Monday, August 10, 2009

He's Wearing Eau de Desperate

Saturday night, while on my around the city club tour, I met this guy "Jim". He was cool at first. Until we chatted for a min. He was laying on the compliments...really thick. Kind of like a layer of peanut butter. Anyways, he asked for my number. I really didn't think nothing of it. Now and days asking for numbers is equivalent to "making sure I still got it". And let's be honest, I'm good at stroking ego's as anyways. Same night about 3:00am, Jim sends me a text.

Jim: What are you doing? I'm hungry, wanna grab breakfast?
Me: No. I'm going to bed. Call me tomorrow

(We know what this call was, right class?)

Fast forward to this morning. Jim sends me a morning text, wanting to know when we can see each other. I say I don't know, call me later. He calls. Short & to the point:

(after 3 seconds of pleasantries)
Jim: I want to see you.
Me: Uhhh, today? I'm busy.
Jim: Today, tomorrow, soon
Me: Well, maybe we can meet for coffee or something at Starbucks after my appointment.
Jim: Oh, I was gonna pick you up & bring you back to my place
Me: No.

I think the name of his cologne is Eau de Desperate.


Shannon said...

Or Eau de Can't Take a Hint.

True2me said..."pick you up and take you back to my place" WHERE THEY DO THAT AT

Anonymous said...

LOL Thats hilarious. Why do men thinks its that easy. Do women really respond to that?

Dr. J said...

I like to hear the dialogue of the way men kick wack game. It's clear from his communication what his intentions are. Men would get so much further if they would take a step back and look at what they're doing from a bird's eye perspective. Personally, I feel like even if your intentions are just to smash, then at least conduct yourself with a little tact.

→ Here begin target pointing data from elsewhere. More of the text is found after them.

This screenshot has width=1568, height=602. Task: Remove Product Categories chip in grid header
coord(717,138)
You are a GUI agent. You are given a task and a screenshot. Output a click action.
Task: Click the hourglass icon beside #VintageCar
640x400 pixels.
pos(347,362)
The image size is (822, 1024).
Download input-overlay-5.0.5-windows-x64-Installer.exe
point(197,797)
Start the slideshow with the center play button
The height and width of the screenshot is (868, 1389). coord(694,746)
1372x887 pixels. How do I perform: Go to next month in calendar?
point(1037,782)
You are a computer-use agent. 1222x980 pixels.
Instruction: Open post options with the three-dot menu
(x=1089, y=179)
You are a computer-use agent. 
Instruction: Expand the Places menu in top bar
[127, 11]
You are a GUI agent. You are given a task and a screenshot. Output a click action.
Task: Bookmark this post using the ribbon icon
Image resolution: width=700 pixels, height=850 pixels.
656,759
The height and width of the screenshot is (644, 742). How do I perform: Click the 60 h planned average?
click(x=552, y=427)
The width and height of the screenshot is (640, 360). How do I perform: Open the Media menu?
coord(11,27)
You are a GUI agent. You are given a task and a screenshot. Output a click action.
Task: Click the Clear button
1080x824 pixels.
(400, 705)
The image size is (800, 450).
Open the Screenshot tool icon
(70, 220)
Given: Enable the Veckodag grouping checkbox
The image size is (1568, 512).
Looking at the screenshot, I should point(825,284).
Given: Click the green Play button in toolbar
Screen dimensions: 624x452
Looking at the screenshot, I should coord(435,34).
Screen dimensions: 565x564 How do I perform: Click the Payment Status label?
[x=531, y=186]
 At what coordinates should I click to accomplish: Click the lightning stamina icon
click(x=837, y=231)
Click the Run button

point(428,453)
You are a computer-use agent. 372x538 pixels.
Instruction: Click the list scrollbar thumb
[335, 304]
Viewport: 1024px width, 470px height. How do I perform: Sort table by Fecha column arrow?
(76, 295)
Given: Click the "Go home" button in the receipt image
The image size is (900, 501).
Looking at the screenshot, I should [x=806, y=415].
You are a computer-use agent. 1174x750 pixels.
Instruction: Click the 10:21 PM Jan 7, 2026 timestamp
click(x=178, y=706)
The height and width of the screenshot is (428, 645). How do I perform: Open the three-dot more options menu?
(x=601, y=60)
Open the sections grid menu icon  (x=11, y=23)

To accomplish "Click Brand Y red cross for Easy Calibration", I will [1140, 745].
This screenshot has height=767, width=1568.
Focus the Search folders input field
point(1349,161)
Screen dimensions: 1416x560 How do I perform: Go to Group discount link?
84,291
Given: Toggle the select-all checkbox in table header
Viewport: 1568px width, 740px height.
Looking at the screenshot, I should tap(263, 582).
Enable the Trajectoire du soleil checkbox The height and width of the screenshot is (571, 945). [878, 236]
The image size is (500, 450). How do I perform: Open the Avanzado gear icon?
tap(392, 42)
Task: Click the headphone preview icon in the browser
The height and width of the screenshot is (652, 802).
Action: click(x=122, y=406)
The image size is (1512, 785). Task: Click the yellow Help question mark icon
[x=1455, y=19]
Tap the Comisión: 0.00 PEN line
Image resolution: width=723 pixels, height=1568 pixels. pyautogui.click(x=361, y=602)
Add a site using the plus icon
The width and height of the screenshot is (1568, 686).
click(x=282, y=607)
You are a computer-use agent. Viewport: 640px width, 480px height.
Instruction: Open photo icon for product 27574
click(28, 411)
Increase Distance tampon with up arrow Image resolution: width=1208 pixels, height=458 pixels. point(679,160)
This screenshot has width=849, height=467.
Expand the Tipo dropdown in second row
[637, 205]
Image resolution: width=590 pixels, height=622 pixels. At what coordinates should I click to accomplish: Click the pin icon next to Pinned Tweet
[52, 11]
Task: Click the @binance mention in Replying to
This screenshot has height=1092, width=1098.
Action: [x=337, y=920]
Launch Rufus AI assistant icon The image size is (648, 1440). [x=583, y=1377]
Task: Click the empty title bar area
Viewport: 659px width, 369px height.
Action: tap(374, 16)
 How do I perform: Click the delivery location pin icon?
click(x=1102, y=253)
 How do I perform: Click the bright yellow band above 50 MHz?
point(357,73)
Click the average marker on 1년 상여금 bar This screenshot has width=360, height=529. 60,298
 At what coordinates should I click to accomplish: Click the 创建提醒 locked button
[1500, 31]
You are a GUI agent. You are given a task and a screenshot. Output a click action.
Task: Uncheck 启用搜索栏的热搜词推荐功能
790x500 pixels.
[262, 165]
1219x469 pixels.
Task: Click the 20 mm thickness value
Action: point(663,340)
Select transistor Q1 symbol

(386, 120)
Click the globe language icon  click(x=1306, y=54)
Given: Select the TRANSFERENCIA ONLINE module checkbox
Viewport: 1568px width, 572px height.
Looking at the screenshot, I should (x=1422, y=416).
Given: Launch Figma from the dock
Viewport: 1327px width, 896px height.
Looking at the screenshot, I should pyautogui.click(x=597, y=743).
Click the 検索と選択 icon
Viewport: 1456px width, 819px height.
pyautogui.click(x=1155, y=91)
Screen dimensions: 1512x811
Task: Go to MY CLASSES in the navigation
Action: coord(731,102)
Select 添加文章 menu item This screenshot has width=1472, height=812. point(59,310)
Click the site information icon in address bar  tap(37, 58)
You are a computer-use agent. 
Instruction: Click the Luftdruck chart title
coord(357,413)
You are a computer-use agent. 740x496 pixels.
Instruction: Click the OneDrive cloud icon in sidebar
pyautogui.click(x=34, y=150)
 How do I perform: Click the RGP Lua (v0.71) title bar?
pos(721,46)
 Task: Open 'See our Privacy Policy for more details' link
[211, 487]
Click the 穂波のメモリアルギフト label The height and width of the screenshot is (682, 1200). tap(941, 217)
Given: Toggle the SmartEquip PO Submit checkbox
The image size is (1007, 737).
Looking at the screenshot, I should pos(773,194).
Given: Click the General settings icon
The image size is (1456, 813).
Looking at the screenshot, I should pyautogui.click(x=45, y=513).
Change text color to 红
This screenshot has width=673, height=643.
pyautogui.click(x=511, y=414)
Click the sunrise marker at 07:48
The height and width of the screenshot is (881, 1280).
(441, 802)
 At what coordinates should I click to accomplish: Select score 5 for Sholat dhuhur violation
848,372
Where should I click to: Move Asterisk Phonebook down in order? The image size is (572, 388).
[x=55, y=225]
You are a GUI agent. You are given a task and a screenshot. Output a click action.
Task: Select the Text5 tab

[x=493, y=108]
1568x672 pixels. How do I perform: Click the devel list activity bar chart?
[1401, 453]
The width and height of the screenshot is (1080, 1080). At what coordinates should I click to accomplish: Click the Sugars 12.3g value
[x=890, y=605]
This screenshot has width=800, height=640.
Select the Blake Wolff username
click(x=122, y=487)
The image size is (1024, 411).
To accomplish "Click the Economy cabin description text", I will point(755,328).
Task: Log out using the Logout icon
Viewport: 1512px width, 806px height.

Can't lie though, I blame women for this... Somehow along the way this has worked for him. That's the only reason why he keeps trying it.

Chaotically Calm said...

Wow so does that usually work for him...I know you don't know but I'm just very curious.

Tunde said...

wow. who does that? get some class about yourself.

Adventuresaurus Girl said...

OMG, did he think that would work? LOL

StarrBURST! said...

UGH I need space just reading this! Dude GET A LIFE!! Some friends! Something!

Anonymous said...

damn see this is why i don't like giving my number out. that's why i'm changing the number again after some weaker moments in the land of kimchi.


@ Shannon... or Eau de Loser!

@ True...WDDDA? Answer. Apparently DC clubs!

@ Everyone...apparently yes, it worked with someone. For every 10 women he asks, he has a 10% chance of getting a to increase his percentage, he probably asks 100 women yearly, and 10 say yes...

mr. nichols said...

i don't understand why these dudes can't read the signs and see that the tactless, pushy approach does not work. smh.

Anonymiss said...


Journey to my soul said...

It worked with the last girl. Dudes wont do it unless it works from time to time. So he gave it another try.

10% would be batting real low. lol One of my boys says crazy stuff like that to women all the time and you wouldnt believe the stuff he gets away with and still gets the number. I mean he gets played hard too, but to him, as long as he batting .333 he is good.

BlkBond said...

I agree with Journey to the Soul. A long time ago, while doing telemarketing, an old salesman told me that the technique does not matter: it is the individual who is selling. His sales team alone was making him 5-10K a week not to mention his own salary. After talking with him, I applied this in all aspects of my own life. I have done all kinds of introductions-many range from insane to disrespectful, but it is effective all the same because the women are sold before I say anything. You only have to close.


Notnuts said...

Poor delivery, but at least he's honest about what he's looking for.